**What the task requires:**
Look below. Copy each line that has "input" in it.

(Saved data entries)
------------------------------------

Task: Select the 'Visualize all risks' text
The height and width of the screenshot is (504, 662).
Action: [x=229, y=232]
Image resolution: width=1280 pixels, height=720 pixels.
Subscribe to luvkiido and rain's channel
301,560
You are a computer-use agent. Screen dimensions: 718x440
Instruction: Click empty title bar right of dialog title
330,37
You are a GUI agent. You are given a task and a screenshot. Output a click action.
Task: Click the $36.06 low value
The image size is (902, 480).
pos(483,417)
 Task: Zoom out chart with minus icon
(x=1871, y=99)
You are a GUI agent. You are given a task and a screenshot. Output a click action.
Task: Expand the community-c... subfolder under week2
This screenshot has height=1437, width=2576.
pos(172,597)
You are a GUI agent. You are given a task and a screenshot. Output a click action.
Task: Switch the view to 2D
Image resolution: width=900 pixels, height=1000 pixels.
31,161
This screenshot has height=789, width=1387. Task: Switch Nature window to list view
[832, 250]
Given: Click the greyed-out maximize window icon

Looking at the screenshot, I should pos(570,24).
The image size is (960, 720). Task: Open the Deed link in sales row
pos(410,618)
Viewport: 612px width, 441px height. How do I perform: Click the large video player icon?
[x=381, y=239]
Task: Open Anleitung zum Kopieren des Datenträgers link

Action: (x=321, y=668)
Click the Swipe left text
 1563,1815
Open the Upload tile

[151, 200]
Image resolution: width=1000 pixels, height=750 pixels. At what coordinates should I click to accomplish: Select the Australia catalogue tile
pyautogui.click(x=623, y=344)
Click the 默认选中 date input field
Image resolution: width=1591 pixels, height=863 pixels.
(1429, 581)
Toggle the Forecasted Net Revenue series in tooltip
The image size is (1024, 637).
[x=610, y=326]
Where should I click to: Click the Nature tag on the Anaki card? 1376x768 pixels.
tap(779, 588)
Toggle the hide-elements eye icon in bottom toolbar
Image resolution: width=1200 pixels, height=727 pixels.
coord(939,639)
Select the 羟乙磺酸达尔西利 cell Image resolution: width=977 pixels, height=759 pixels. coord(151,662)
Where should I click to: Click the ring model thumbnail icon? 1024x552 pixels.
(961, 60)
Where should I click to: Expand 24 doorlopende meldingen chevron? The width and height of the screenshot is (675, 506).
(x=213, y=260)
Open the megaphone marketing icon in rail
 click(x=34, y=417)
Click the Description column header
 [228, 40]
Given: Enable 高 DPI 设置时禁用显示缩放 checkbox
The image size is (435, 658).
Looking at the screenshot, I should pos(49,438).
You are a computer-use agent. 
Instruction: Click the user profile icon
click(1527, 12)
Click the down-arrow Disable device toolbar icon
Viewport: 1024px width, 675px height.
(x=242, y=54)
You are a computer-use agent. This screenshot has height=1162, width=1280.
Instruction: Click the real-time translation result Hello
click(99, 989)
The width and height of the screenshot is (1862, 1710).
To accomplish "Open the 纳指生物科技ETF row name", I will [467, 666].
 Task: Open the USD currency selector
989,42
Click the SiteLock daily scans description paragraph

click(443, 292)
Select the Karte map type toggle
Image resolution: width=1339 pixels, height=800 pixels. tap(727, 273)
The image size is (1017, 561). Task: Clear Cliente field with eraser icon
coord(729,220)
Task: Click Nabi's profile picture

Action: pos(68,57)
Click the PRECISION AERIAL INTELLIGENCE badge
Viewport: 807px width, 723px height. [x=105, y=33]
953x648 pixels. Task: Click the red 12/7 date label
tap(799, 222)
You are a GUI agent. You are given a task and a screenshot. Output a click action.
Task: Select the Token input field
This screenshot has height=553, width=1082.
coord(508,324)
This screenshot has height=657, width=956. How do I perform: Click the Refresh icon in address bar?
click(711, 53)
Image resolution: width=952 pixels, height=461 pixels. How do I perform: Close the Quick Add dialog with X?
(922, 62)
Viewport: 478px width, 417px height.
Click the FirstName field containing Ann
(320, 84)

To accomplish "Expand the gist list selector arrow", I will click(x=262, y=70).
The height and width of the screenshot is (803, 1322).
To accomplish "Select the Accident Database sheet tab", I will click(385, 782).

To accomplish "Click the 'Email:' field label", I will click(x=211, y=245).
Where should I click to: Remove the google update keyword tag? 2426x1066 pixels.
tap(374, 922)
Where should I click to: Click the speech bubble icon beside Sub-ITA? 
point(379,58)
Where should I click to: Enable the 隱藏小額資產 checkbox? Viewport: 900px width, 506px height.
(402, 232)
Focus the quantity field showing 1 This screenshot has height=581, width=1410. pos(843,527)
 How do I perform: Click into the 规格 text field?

------------------------------------

**Response to the exercise:**
Click the 默认选中 date input field
Task: Select the Token input field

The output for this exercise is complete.